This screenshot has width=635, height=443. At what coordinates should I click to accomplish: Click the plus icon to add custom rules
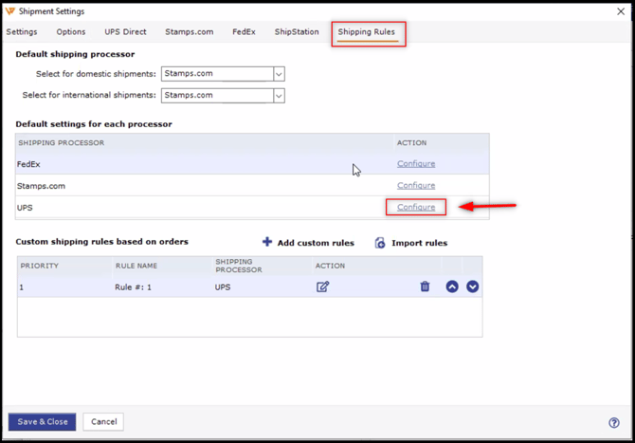click(267, 242)
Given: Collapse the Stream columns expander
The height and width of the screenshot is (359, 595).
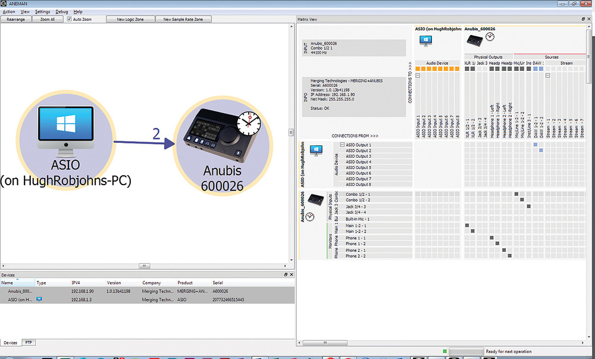Looking at the screenshot, I should point(548,75).
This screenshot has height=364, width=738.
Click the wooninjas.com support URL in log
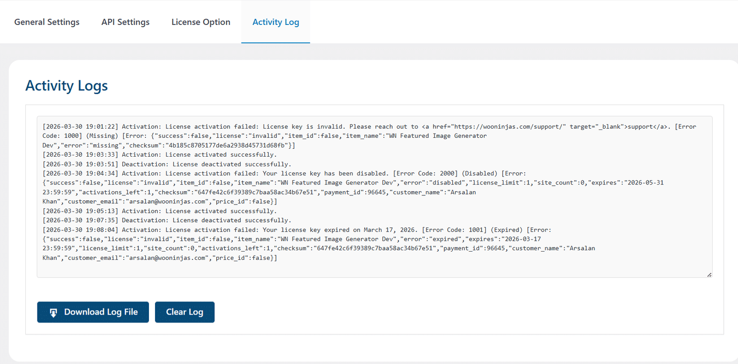coord(510,126)
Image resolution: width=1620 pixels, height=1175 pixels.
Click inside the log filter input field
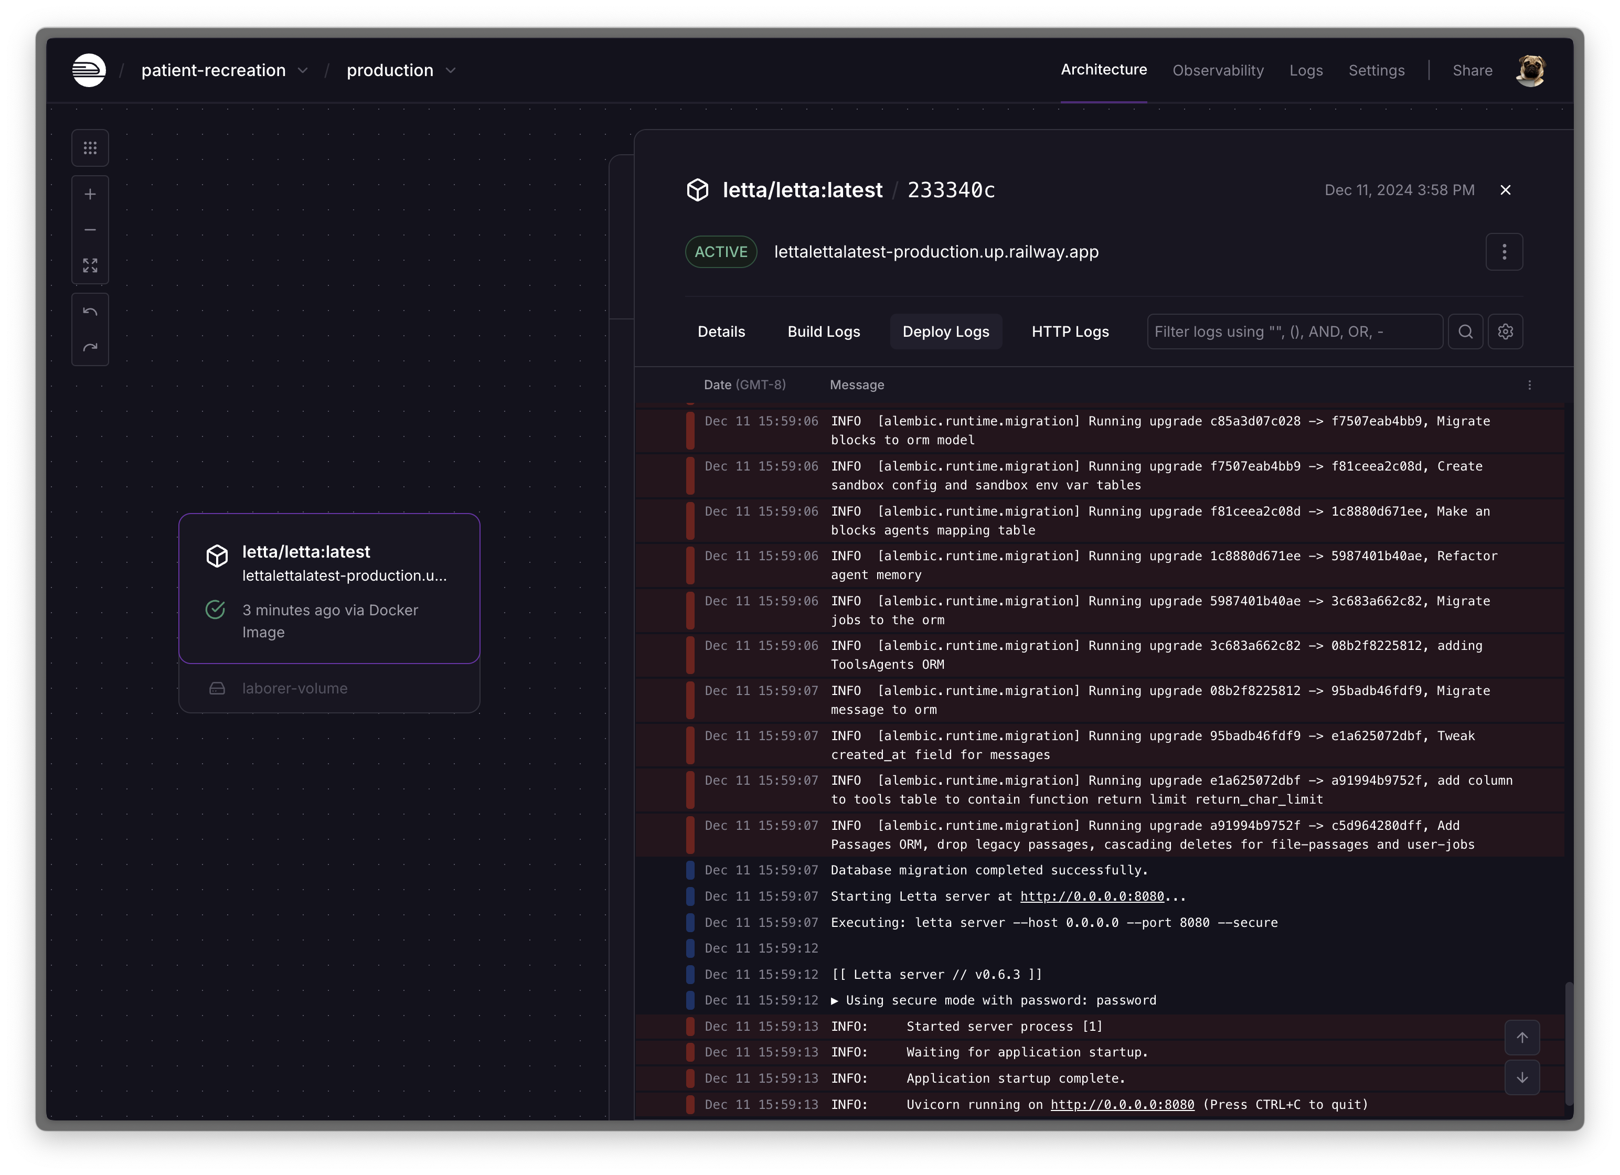[1293, 331]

_ _ _ _ _

Copy the text of each entry above word for word, leaving out the pictures.

This screenshot has width=635, height=443. At what coordinates should I click to accomplish: Click the plus icon to add custom rules
click(267, 242)
Given: Collapse the Stream columns expander
The height and width of the screenshot is (359, 595).
Looking at the screenshot, I should point(548,75).
This screenshot has height=364, width=738.
Click the wooninjas.com support URL in log
coord(510,126)
Image resolution: width=1620 pixels, height=1175 pixels.
Click inside the log filter input field
[1293, 331]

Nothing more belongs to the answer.